▶ What you need to do
Please rewrite everything from the line containing "You are a computer-use" down to the line containing "click(x=1070, y=246)" in the items below, swapping "Merge and Center" for "Wrap Text" and keeping the rest unchanged.
— Start Materials provided —
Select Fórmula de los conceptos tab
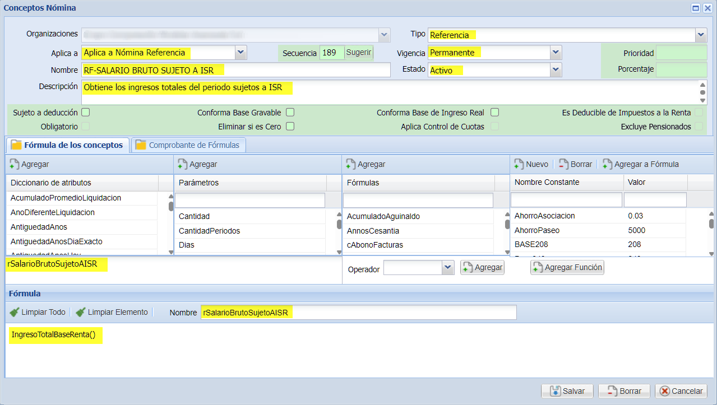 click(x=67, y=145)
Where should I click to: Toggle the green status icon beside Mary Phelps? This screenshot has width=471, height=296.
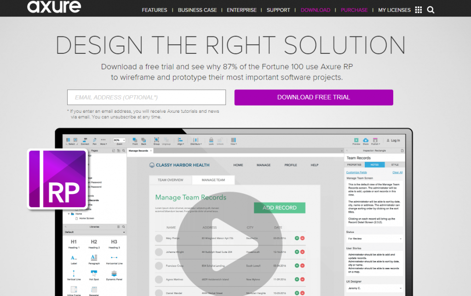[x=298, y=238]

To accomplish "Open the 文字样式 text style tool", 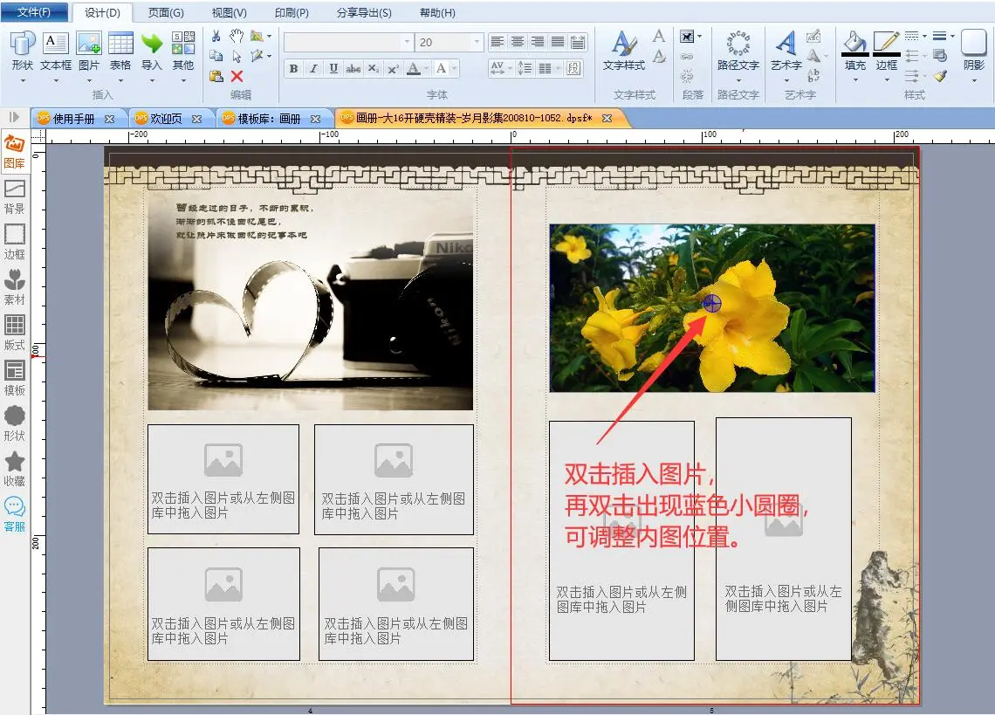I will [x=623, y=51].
— End Materials provided —
— Start Materials provided —
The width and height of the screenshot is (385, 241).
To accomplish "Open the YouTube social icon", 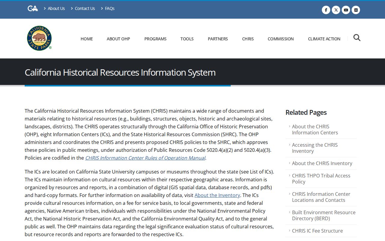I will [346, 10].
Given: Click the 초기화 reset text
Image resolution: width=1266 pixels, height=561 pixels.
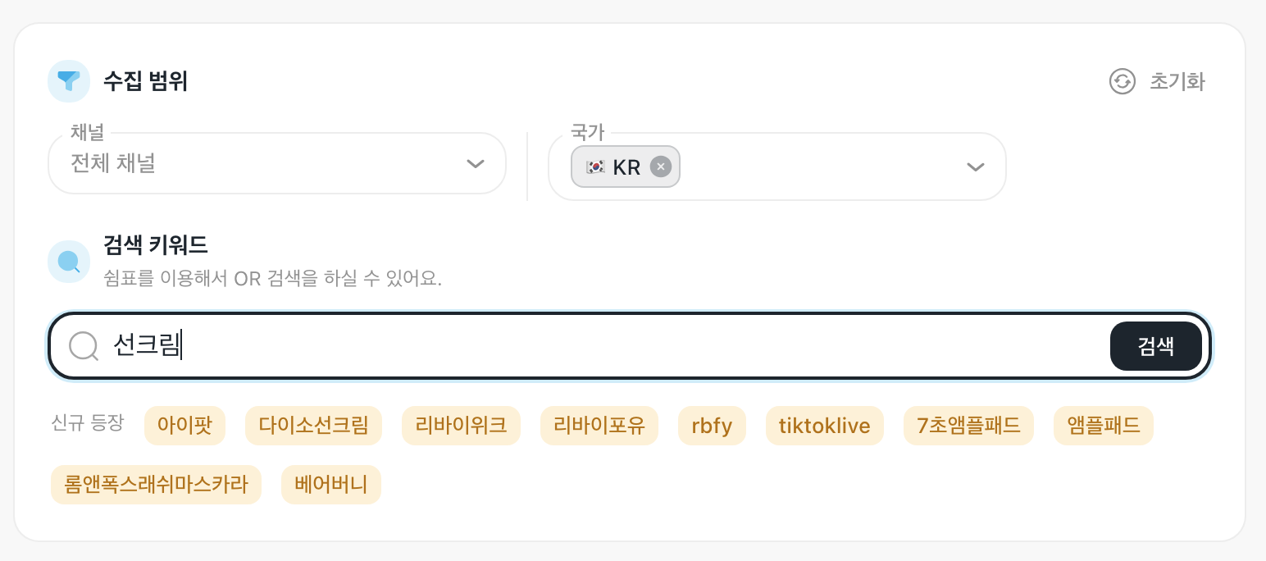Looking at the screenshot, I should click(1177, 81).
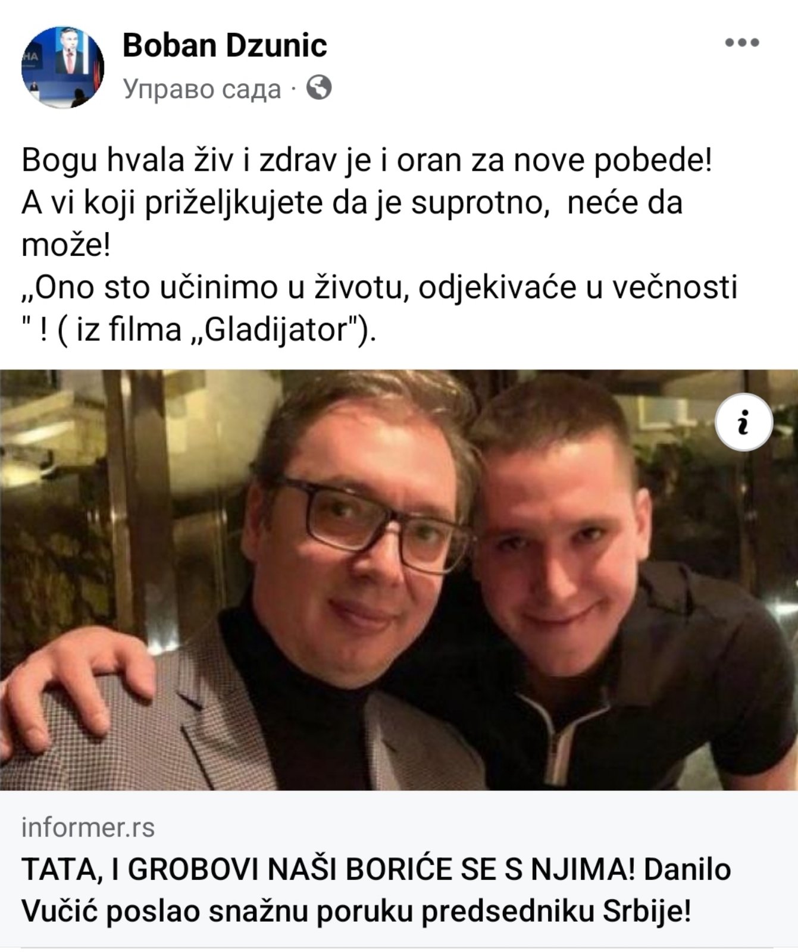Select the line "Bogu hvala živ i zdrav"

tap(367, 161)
— End Materials provided —
— Start Materials provided —
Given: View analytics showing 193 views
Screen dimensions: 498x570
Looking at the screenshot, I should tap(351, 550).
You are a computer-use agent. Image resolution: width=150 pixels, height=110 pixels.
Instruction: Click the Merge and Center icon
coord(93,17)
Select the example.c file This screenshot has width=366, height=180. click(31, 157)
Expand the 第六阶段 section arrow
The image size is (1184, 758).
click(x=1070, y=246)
— End Materials provided —
▶ Worked answer
You are a computer-use agent. Image resolution: width=150 pixels, height=110 pixels.
Instruction: Click the Wrap Text icon
coord(93,17)
Select the example.c file This screenshot has width=366, height=180. click(31, 157)
Expand the 第六阶段 section arrow
The image size is (1184, 758).
click(x=1070, y=246)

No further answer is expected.